→ **What to do**
Locate, in the data below, the line that contains "You are a computer-use agent. 1696x879" and the line that contains "Set Answered status to Answered"; reproduce exactly those two lines and every line between them, nothing more.

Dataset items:
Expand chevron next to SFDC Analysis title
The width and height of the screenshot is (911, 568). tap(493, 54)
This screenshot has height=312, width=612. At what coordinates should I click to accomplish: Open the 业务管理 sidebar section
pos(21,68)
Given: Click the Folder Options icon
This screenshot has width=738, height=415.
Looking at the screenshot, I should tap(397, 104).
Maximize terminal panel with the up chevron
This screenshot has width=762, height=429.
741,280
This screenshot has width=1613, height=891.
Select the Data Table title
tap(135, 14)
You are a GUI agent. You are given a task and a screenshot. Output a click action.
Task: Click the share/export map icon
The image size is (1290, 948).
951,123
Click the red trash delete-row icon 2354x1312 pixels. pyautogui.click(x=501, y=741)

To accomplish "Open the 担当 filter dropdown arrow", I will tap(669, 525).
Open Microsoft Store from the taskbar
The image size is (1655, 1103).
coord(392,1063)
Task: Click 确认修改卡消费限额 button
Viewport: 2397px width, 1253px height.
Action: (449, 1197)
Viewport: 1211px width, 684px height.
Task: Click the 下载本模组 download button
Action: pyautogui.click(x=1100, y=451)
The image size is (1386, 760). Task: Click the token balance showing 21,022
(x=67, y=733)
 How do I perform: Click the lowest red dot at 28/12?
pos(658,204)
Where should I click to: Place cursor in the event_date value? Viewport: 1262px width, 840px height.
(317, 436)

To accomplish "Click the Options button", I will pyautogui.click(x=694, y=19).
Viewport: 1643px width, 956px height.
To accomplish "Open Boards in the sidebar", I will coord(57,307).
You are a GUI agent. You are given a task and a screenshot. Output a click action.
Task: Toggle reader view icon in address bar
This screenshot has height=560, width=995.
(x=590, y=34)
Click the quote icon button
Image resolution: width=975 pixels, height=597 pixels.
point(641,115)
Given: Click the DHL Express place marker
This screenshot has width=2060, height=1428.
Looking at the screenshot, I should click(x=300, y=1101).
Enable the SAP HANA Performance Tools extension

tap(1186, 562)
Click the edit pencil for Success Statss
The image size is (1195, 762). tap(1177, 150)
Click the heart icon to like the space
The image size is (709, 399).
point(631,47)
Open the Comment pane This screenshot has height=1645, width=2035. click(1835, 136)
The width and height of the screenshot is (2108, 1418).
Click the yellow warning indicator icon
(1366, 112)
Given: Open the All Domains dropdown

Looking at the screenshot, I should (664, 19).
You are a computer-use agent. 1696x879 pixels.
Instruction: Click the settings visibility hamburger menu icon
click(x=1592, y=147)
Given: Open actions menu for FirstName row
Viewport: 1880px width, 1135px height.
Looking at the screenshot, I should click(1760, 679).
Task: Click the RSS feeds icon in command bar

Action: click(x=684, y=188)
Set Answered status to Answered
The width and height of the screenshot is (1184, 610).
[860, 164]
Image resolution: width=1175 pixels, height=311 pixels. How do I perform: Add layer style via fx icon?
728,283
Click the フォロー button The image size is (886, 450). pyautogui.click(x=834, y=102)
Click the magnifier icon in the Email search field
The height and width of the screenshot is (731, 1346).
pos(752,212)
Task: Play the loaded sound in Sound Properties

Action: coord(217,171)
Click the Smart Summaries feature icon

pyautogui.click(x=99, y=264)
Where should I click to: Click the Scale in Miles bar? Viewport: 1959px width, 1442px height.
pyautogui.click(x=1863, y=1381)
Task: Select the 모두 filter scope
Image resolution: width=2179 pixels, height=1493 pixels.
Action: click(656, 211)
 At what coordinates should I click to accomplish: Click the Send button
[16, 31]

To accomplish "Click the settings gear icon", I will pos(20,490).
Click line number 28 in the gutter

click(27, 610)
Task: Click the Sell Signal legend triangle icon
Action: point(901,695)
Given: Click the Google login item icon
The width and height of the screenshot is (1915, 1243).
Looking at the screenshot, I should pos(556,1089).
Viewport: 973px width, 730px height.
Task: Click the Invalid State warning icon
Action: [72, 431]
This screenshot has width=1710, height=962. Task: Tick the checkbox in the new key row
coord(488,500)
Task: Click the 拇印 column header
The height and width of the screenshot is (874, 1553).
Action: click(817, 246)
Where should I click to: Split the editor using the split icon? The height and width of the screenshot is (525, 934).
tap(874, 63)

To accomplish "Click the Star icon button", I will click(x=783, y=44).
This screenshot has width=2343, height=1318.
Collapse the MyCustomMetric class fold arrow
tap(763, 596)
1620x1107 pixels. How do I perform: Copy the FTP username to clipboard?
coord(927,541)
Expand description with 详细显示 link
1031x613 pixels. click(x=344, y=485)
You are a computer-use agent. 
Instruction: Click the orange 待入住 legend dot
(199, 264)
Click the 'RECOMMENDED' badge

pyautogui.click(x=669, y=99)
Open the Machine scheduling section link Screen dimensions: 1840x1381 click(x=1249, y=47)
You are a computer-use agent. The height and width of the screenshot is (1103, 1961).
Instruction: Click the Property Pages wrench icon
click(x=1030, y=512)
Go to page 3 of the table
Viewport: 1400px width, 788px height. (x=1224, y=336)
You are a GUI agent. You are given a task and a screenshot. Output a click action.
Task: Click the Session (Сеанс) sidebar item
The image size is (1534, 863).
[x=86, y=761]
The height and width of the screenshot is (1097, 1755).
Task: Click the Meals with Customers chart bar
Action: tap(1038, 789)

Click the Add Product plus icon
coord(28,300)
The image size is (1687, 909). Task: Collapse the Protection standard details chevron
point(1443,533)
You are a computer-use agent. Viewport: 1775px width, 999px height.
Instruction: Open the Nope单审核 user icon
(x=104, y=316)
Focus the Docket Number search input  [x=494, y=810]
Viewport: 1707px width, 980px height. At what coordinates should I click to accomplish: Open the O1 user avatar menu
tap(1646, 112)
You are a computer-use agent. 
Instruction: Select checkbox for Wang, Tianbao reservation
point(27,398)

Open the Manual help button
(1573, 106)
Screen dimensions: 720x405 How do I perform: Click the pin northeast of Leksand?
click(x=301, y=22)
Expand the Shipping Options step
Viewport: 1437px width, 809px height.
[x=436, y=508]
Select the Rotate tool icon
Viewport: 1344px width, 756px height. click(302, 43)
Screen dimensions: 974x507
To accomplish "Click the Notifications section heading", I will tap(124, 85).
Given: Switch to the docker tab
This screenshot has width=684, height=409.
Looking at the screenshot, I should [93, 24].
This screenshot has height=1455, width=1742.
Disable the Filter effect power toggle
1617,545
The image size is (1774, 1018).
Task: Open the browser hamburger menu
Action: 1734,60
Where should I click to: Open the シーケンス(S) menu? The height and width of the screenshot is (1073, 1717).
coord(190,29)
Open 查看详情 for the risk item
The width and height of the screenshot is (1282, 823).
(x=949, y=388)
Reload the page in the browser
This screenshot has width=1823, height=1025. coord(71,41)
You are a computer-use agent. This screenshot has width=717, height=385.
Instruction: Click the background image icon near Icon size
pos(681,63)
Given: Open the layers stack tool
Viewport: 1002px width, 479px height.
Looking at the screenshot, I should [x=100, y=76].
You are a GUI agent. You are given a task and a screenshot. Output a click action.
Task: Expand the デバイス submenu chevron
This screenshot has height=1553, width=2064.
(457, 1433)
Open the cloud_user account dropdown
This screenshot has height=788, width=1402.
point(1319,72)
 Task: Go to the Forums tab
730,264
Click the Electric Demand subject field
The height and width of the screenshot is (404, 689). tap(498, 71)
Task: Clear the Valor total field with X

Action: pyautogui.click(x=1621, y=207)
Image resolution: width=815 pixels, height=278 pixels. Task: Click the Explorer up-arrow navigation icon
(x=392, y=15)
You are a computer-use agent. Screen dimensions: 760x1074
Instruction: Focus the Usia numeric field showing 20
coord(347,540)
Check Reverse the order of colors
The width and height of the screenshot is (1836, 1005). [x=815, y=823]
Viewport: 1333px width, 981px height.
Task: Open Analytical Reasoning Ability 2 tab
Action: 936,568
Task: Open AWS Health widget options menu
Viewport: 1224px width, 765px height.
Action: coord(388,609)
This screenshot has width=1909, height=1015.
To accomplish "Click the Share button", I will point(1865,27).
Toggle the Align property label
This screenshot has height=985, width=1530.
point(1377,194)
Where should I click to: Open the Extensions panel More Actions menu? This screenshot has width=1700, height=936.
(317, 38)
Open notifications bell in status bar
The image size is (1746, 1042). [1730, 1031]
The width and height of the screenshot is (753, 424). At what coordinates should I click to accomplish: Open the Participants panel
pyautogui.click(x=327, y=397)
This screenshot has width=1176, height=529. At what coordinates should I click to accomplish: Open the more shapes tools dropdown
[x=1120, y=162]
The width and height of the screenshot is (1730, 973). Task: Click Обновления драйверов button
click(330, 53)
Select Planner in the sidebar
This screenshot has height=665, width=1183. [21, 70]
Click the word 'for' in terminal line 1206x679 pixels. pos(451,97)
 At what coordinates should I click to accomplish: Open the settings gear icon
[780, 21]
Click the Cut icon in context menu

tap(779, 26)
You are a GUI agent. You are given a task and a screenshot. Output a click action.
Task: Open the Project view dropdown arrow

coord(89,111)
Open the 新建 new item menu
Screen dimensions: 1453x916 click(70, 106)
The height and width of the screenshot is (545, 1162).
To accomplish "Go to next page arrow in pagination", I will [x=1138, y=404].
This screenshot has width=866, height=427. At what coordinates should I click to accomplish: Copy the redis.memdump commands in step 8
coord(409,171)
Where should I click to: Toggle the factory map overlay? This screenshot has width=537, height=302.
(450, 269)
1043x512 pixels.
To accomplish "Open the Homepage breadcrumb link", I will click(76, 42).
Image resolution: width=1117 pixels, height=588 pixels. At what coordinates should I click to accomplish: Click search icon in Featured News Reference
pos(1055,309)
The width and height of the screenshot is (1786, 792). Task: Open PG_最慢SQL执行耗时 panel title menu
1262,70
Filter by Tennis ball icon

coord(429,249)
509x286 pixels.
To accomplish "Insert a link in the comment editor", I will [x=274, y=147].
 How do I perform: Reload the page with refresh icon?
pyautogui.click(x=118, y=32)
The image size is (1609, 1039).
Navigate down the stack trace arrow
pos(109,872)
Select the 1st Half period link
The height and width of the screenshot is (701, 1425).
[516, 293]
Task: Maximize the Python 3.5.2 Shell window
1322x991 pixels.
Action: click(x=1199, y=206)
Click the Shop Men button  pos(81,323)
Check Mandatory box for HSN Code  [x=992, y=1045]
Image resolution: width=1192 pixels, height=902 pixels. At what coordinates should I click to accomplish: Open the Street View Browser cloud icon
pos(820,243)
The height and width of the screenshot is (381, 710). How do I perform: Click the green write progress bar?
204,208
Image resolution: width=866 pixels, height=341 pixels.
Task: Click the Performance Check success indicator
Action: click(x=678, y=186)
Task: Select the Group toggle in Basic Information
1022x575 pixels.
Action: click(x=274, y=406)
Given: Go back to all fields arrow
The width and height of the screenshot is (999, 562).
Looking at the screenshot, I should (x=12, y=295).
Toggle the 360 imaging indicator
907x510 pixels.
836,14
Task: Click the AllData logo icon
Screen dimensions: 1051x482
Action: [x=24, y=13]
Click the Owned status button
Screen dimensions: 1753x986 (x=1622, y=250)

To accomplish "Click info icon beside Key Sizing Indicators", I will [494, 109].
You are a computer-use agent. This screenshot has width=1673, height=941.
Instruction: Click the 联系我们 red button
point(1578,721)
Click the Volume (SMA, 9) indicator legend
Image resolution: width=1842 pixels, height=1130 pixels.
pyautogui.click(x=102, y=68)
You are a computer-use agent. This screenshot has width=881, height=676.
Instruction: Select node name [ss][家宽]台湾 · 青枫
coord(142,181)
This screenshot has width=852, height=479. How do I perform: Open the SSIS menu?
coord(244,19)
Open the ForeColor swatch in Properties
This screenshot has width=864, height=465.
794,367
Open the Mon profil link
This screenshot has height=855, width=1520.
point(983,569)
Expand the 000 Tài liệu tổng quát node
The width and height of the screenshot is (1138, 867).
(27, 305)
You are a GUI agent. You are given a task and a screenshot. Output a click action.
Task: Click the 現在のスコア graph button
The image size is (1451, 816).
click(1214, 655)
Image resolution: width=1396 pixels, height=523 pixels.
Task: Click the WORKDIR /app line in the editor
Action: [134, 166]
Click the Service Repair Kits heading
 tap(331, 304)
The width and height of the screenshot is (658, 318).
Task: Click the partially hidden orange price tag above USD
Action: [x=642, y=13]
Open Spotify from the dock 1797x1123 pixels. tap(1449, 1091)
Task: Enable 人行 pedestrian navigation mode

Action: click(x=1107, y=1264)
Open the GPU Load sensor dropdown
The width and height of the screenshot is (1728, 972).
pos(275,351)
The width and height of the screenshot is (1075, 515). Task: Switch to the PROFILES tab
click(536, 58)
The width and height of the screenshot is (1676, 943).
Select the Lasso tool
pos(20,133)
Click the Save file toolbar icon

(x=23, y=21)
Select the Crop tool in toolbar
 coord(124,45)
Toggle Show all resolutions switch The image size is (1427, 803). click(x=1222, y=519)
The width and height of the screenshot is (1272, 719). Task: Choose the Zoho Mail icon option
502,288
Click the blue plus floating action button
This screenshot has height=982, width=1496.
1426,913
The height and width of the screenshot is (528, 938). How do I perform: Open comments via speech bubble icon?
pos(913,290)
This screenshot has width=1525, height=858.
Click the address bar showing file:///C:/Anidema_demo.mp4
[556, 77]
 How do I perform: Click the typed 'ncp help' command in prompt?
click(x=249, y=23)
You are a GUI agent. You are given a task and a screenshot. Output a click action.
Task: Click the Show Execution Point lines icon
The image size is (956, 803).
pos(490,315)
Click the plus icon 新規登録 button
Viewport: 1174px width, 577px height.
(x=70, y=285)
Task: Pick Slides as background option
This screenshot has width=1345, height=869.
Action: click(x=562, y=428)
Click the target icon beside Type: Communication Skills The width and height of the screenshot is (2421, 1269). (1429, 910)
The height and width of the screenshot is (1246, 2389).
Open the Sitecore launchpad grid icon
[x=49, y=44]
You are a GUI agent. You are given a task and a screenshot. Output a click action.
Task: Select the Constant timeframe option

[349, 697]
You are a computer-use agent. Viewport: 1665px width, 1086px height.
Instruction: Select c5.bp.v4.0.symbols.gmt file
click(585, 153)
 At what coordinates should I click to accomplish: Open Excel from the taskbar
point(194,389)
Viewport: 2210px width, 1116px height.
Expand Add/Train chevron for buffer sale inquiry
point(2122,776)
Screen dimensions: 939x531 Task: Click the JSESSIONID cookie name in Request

→ **Answer for this exercise**
You are a computer-use agent. 1696x879 pixels.
Instruction: Click the settings visibility hamburger menu icon
click(x=1592, y=147)
Given: Open actions menu for FirstName row
Viewport: 1880px width, 1135px height.
Looking at the screenshot, I should click(1760, 679).
Task: Click the RSS feeds icon in command bar

Action: click(x=684, y=188)
Set Answered status to Answered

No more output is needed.